Intensity fluctuations in bimodal micropillar lasers enhanced by quantum-dot gain competition

TL;DR

This paper studies intensity fluctuations and mode competition in a bimodal micropillar laser with quantum-dot gain, revealing anti-correlated mode behavior and switching dynamics through experiments and theoretical modeling.

Contribution

It provides a combined experimental and theoretical analysis of mode competition and intensity fluctuations in bimodal quantum-dot micropillar lasers, extending existing models to two interacting modes.

Findings

Photon bunching and anti-correlation between modes.

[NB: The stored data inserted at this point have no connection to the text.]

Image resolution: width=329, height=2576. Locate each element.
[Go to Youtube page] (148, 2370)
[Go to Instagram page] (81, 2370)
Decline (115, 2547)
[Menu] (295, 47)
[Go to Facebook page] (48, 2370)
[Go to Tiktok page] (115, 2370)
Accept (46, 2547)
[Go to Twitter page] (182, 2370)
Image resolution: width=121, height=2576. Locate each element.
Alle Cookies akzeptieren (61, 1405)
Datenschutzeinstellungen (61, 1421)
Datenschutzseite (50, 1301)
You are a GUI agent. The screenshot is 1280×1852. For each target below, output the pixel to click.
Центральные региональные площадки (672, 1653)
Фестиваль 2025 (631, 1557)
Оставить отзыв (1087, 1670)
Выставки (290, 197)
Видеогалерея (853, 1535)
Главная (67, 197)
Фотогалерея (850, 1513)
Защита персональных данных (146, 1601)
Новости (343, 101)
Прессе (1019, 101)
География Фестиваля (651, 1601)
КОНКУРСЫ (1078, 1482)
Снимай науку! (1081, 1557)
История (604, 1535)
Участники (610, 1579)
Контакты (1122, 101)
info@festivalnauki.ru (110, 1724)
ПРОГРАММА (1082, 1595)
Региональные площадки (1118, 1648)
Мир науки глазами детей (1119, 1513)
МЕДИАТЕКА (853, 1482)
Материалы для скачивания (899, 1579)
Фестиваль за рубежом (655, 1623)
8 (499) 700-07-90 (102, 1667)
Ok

Mode switching behavior near threshold.

Qualitative agreement with microscopic semiconductor theory.

Abstract

We investigate correlations between orthogonally polarized cavity modes of a bimodal micropillar laser with a single layer of self-assembled quantum dots in the active region. While one emission mode of the microlaser demonstrates a characteristic s-shaped input-output curve, the output intensity of the second mode saturates and even decreases with increasing injection current above threshold. Measuring the photon auto-correlation function g^{(2)}(\tau) of the light emission confirms the onset of lasing in the first mode with g^{(2)}(0) approaching unity above threshold. In contrast, strong photon bunching associated with super-thermal values of g^{(2)}(0) is detected for the other mode for currents above threshold. This behavior is attributed to gain competition of the two modes induced by the common gain material, which is confirmed by photon crosscorrelation measurements revealing a clear anti-correlation between emission events of the two modes. The experimental studies are in excellent qualitative agreement with theoretical studies based on a microscopic semiconductor theory, which we extend to the case of two modes interacting with the common gain medium. Moreover, we treat the problem by an extended birth-death model for two interacting modes, which reveals, that the photon probability distribution of each mode has a double peak structure, indicating switching behavior of the modes for the pump rates around threshold.